The EU Commission has newly evolved into a leading energy policy actor. At the same time, the Commission’s proclamation of an “Energy Union” depicts a visionary future rather than the current reality: the internal energy market still awaits full integration and the transition towards a sustainable energy system is taking place largely on the national level (e.g., the Energiewende in Germany). To shed some light on this muddled situation, we analyse the Commission’s promotion of the internal market and policy harmonisation/centralisation from an economic perspective along two dimensions. First, on the content dimension, we investigate whether the double challenge of decarbonising the energy system and finalising the internal market exhibits trade-offs.
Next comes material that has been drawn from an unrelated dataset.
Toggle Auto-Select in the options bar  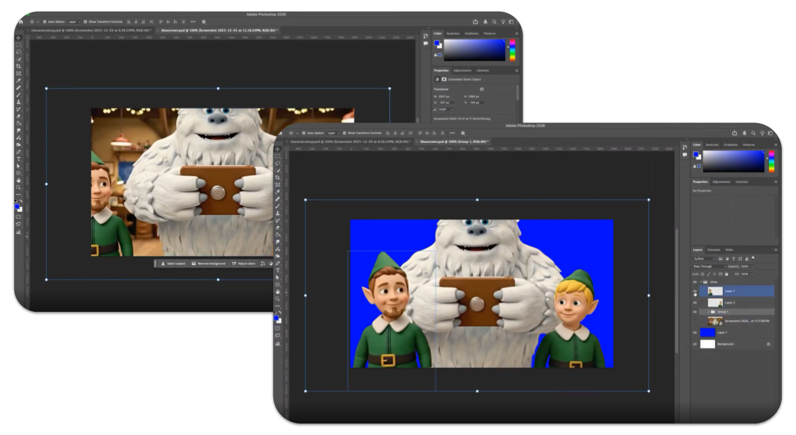304,133
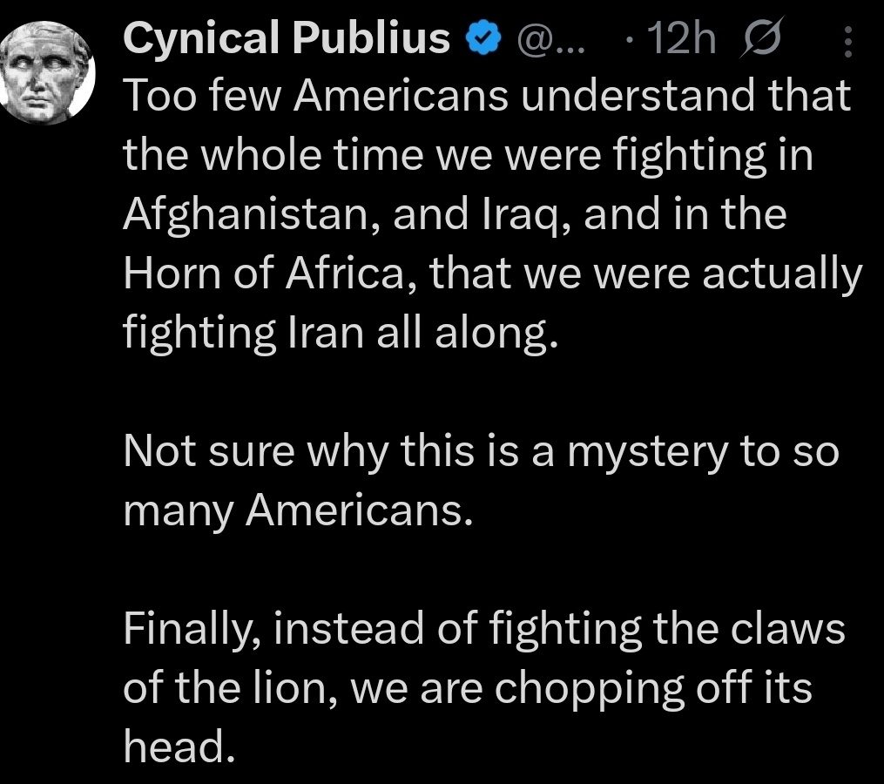This screenshot has height=784, width=884.
Task: Open the Cynical Publius profile avatar
Action: 46,72
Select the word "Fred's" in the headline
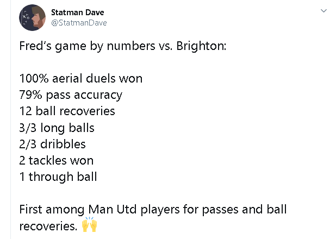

Second, on the form dimension, we outline the benefits of (de)centralising energy policies. For both dimensions, we build on the theory of fiscal federalism to elucidate the normative aspects of the discussion and the Public Choice approach to positively explain the emergence of the current situation. Overall, we find that the normative policy evaluation indeed differs in some respects from the Commission’s positions, while the latter can be well explained via the Public Choice approach.



The research presented in this contribution is sponsored by the German Federal Ministry of Education and Research (Reference: 03SFK4P0, Consortium ENavi, Kopernikus).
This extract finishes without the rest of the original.